# Written exercise
From the listing below, return each line that contains the string "room", copied in full.

# Extracted entries
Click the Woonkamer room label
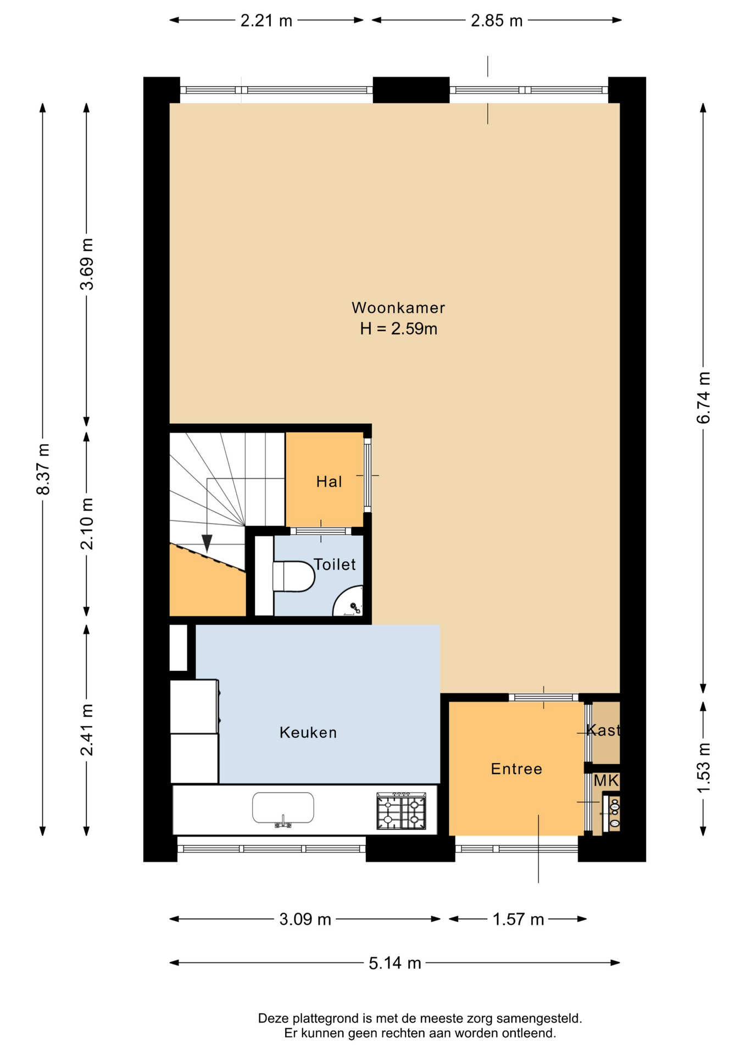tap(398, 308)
...
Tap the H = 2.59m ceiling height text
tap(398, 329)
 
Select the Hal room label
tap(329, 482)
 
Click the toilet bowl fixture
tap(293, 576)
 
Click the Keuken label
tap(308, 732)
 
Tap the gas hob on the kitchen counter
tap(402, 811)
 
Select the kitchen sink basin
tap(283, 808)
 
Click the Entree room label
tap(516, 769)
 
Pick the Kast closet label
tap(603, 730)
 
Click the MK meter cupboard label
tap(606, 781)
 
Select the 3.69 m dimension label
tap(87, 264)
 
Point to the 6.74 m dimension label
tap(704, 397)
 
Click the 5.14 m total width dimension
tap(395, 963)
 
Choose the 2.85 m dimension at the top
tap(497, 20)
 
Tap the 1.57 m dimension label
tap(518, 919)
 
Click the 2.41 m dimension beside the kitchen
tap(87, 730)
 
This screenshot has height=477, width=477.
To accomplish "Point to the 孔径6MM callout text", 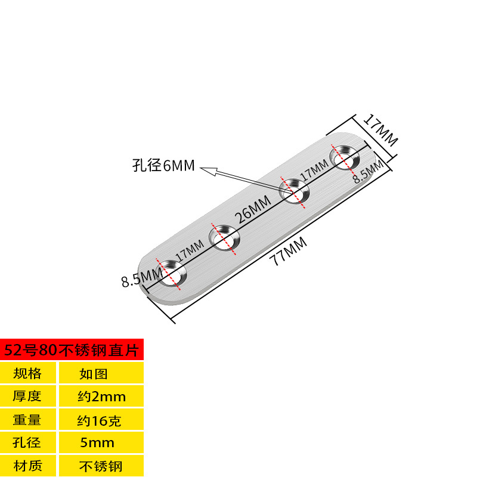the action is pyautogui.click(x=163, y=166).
* * *
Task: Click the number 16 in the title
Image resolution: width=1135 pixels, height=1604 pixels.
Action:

# Answer to this task
Click the Woonkamer room label
Select the Hal room label
Click the Entree room label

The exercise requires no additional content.